Joining Bush's wife, Laura, in Congress for the State of the Union was Tanzanian Tatu Msangi and her daughter, Faith Mang'ehe. Msangi is HIV-positive, but her daughter does not have HIV because of a Prevention of Mother-to-Child Transmission program supported by Pepfar, according to a White House statement.

Addressing the fight against malaria, Bush told Congress: "With your help, we are working to cut by half the number of malaria-related deaths in 15 African nations." Earlier this week he called for an expansion of the Presidential Malaria Initiative.

Bryden, however, said that without additional money, "flat-funding may even affect malaria programs."

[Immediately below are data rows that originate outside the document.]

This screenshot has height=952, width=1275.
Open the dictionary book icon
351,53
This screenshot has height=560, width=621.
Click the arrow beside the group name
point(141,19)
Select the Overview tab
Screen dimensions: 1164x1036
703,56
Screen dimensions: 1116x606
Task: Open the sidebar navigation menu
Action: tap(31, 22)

Bush also called for full funding for the Millennium Challenge Account, an aid program introduced by the Bush administration in 2002 to distribute foreign development assistance by following a corporate model. "This program strengthens democracy, transparency, and the rule of law in developing nations," the president said.

He did not limit his focus on Africa to health-related funding. "America is opposing genocide in Sudan," he said. He also called for "supporting freedom" in Zimbabwe, where elections are scheduled for March.

Karen Hirschfeld, Sudan campaign director for Physicians for Human Rights, called his statement on the country "empty rhetoric" that should be replaced with real action.

Last week, the White House announced that Bush will travel to five African countries from February 15 to February 21.